I now regret moving into my townhome without our own fenced in yard because it’s tough to have to put on the leashes on the dogs and to pick up their poop, especially now that we have a new puppy. I now want a ranch house with a small fenced yard.

I look at everything through the lens of disability, even as mild as it is. We have thousands of vinyl records and heavy furniture and I would never be able to move it all on my own. I couldn’t install a new faucet and had to get my wife to install it. Sometimes I’m just always uncomfortable. I am not going back to Roller Derby refereeing.
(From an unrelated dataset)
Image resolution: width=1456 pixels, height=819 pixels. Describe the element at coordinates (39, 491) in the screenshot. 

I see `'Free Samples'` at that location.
I probably need to go back to therapy for my mind as well as my body so I guess that’s why I am daylogging about this finally: coming to terms with my life changing. It’s therapeutic to put it out on a screen and publish it. I know a lot of people who deal with chronic pain and disability and I’m sure as I get older I’ll know many more.

I remember that Bhagavan Das once wrote that, “Old age is coming. Illness is coming. Death is coming.” And that was before someone ran him over with their car multiple times in a parking lot. I wonder if he saw that one coming. I never saw falling down the stairs coming. But I’ve got to make that old AA flex, as corny at it may be: I’ve got to have the fortitude to do what I need to do, to be as active as much as I can so that my body doesn’t get any worse, while having that serenity to accept that there are things I won’t be able to do anymore. I’m going to have to be OK with giving stuff up and asking for help.